[Records excerpted from a collection]
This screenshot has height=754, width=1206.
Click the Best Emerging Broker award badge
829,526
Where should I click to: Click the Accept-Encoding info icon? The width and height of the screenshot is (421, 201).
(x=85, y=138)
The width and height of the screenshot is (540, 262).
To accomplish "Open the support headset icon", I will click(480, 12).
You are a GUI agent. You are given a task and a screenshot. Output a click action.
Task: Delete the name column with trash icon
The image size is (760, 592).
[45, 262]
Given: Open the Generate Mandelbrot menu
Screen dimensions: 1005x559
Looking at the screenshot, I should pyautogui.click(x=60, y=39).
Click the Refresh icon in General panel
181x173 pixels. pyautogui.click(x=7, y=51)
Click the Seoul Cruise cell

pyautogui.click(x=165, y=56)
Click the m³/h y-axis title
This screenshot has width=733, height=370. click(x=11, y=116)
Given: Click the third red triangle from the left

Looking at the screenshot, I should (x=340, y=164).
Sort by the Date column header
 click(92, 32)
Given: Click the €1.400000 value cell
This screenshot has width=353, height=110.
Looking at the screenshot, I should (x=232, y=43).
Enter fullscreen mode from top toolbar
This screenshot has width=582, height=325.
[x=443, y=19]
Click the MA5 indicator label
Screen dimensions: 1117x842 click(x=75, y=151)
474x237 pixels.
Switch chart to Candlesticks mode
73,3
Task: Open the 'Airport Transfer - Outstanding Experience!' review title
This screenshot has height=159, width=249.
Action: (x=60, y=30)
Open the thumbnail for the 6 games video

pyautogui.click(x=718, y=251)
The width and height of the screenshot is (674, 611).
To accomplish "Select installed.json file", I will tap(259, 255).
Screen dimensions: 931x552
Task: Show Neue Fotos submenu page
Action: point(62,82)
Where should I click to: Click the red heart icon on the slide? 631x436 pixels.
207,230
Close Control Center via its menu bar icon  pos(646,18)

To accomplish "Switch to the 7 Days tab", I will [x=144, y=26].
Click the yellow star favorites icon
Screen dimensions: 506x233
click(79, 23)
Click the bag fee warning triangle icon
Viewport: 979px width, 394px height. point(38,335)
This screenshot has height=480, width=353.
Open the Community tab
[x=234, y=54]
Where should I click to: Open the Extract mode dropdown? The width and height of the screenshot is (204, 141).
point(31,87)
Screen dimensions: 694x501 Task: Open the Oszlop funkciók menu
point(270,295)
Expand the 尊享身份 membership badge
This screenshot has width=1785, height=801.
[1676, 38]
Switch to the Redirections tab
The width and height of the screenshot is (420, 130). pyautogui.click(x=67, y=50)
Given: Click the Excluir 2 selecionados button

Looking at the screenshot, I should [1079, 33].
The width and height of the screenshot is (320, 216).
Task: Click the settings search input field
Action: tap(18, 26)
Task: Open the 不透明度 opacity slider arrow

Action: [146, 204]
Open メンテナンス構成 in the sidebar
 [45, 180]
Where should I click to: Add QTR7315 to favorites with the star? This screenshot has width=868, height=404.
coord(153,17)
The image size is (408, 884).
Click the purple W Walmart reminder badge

_WORK TO BE COMPLETED:_ Please restate, word for word, the lines of the entries that run from the first line through the one holding "474x237 pixels.", and add nothing.

_YOUR SOLUTION:_
This screenshot has height=754, width=1206.
Click the Best Emerging Broker award badge
829,526
Where should I click to: Click the Accept-Encoding info icon? The width and height of the screenshot is (421, 201).
(x=85, y=138)
The width and height of the screenshot is (540, 262).
To accomplish "Open the support headset icon", I will click(480, 12).
You are a GUI agent. You are given a task and a screenshot. Output a click action.
Task: Delete the name column with trash icon
The image size is (760, 592).
[45, 262]
Given: Open the Generate Mandelbrot menu
Screen dimensions: 1005x559
Looking at the screenshot, I should pyautogui.click(x=60, y=39).
Click the Refresh icon in General panel
181x173 pixels. pyautogui.click(x=7, y=51)
Click the Seoul Cruise cell

pyautogui.click(x=165, y=56)
Click the m³/h y-axis title
This screenshot has width=733, height=370. click(x=11, y=116)
Given: Click the third red triangle from the left

Looking at the screenshot, I should (x=340, y=164).
Sort by the Date column header
 click(92, 32)
Given: Click the €1.400000 value cell
This screenshot has width=353, height=110.
Looking at the screenshot, I should (x=232, y=43).
Enter fullscreen mode from top toolbar
This screenshot has width=582, height=325.
[x=443, y=19]
Click the MA5 indicator label
Screen dimensions: 1117x842 click(x=75, y=151)
474x237 pixels.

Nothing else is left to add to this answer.